After the devastating wildfires of 2003, an independent review urged immediate action to remove potential fuels, such as dead wood and shrubs, from the landscape in the areas surrounding communities.
By the time 2017 rolled around, little of that work had been done.
"I think it's frustrating for people who've been impacted by the fires in the last two seasons," Donaldson acknowledged.
It's going to take at least a decade for B.C. to catch up on necessary prevention work, according to Kevin Kriese, the chair of the Forest Practices Board.
Nonetheless, Donaldson is optimistic that we'll be able to gain some ground before the 2019 wildfire season. Part of that will be accomplished through the new Community Resiliency Investment program that funds fuel management work on Crown and private land.
The B.C. Wildfire Service has also conducted numerous prescribed burns since the fall, and Donaldson said there will be a renewed focus on controlled burning after years of hesitation.
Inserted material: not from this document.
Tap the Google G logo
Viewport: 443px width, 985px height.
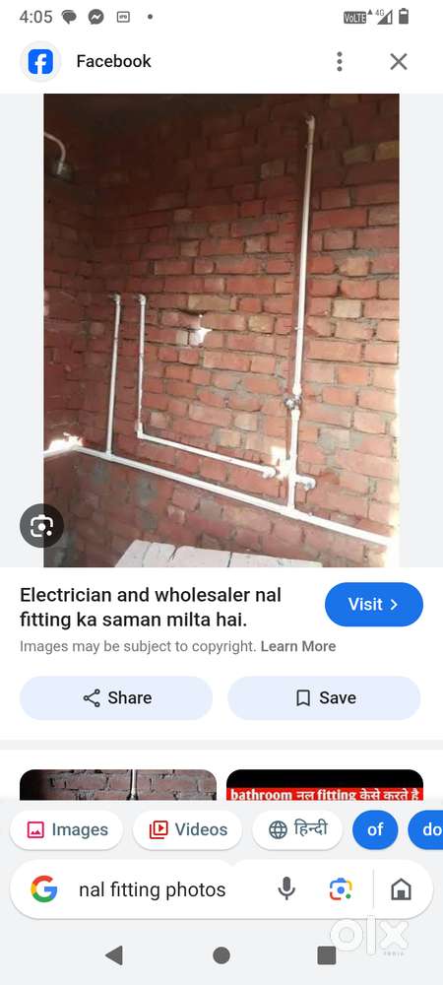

That will require a lot of training to conduct safe burns, as well as understanding from the public.
"We can prepare ourselves by being more accepting of practices that could put smoke into the air for shorter periods of time," he said.
Taking another look at glyphosate use
He also acknowledged the province will have to reconsider policies that promote a monoculture of highly flammable conifer trees in managed forests. As CBC has reported, B.C. mandates that thousands of regenerating forest stands be sprayed with the herbicide glyphosate every year to prevent the growth of broadleaf trees like aspen.
That's even though aspen and other broadleaves serve as natural fuel breaks in the forest, often dramatically slowing the spread of a wildfire.
Donaldson said his ministry is looking into how to update forest regulations to promote a mosaic of different tree species.
"In some ways, because of these large fires, we have an opportunity to really rethink how we manage a forest," he said.
It's far too early to say what the 2019 wildfire season will bring, but long-range forecasts from Environment Canada suggest a strong probability it'll be another warmer than normal summer.
For his part, Donaldson is hoping next summer will be a bit wetter, but he's still haunted by the thought that more than homes could be lost next time around.
"I just am incredibly amazed at the … response that we've had so far that has ensured we've haven't lost one life even though we've had 2.5 million hectares consumed," he said.